[Start Material supplied]

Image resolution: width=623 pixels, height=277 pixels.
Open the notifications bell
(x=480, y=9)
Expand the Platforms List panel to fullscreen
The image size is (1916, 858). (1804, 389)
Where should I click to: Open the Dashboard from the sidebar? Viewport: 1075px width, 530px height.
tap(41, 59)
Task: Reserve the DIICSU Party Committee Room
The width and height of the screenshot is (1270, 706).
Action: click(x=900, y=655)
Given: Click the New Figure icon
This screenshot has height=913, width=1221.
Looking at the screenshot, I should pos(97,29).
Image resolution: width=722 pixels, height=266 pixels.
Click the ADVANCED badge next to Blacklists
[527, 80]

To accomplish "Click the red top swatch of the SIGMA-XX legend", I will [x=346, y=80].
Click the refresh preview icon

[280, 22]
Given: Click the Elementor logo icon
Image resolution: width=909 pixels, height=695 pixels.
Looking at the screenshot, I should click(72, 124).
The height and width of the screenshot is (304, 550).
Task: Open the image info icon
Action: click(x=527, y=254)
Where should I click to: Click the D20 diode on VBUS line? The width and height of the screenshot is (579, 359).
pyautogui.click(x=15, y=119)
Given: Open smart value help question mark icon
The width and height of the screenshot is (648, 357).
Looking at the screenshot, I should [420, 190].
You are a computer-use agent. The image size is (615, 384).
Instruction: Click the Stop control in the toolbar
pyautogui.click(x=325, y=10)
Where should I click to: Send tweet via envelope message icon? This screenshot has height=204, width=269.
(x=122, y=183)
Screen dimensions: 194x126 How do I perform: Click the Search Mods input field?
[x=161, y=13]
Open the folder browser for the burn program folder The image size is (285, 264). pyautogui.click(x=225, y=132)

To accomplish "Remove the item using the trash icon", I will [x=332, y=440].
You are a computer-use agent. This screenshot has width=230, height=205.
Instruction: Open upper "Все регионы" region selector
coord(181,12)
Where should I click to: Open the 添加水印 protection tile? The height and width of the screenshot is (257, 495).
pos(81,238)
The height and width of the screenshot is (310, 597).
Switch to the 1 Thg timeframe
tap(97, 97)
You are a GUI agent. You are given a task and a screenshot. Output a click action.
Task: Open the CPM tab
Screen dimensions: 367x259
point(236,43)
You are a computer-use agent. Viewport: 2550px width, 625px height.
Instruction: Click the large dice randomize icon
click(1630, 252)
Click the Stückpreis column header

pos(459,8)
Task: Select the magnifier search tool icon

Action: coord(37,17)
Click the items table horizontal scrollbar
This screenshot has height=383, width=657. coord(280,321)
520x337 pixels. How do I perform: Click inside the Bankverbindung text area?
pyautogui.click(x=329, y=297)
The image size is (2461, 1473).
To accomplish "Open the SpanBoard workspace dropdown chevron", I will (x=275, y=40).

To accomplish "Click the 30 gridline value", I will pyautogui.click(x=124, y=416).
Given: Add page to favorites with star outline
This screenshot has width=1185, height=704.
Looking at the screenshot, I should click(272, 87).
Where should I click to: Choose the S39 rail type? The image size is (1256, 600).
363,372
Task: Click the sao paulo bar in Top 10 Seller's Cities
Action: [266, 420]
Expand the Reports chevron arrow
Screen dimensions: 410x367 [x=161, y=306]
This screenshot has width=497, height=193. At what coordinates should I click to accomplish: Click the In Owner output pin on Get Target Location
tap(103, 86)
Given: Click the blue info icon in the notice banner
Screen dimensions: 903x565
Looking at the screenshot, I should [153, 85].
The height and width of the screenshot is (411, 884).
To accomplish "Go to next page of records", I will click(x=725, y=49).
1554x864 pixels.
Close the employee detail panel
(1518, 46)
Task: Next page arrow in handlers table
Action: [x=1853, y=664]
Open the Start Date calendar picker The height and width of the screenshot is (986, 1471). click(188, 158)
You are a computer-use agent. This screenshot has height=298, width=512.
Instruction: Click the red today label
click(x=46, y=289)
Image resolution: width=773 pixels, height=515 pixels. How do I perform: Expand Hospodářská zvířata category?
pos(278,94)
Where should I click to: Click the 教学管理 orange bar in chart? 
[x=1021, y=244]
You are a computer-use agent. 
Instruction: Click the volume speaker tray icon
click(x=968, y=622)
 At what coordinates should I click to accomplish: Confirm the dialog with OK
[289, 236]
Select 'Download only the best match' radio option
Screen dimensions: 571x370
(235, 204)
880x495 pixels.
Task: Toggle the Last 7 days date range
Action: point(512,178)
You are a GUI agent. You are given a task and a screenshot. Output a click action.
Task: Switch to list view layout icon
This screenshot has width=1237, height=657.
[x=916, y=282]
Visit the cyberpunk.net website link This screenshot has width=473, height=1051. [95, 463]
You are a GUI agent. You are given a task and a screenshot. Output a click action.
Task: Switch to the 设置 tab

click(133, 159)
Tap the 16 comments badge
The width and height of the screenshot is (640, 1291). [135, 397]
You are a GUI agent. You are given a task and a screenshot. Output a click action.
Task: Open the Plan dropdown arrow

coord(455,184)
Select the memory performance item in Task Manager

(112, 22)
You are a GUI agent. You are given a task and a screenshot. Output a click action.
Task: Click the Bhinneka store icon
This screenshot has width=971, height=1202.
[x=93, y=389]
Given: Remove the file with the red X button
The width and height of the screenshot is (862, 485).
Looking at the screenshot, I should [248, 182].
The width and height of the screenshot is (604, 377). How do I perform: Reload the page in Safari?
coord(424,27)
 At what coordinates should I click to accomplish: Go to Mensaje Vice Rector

[End Material supplied]

- Given instruction
Return every line of the entries above that contains the string "pyautogui". Case counts.

- Solution to this problem
pyautogui.click(x=15, y=119)
pyautogui.click(x=325, y=10)
Open the folder browser for the burn program folder The image size is (285, 264). pyautogui.click(x=225, y=132)
pyautogui.click(x=329, y=297)
To accomplish "Click the 30 gridline value", I will pyautogui.click(x=124, y=416).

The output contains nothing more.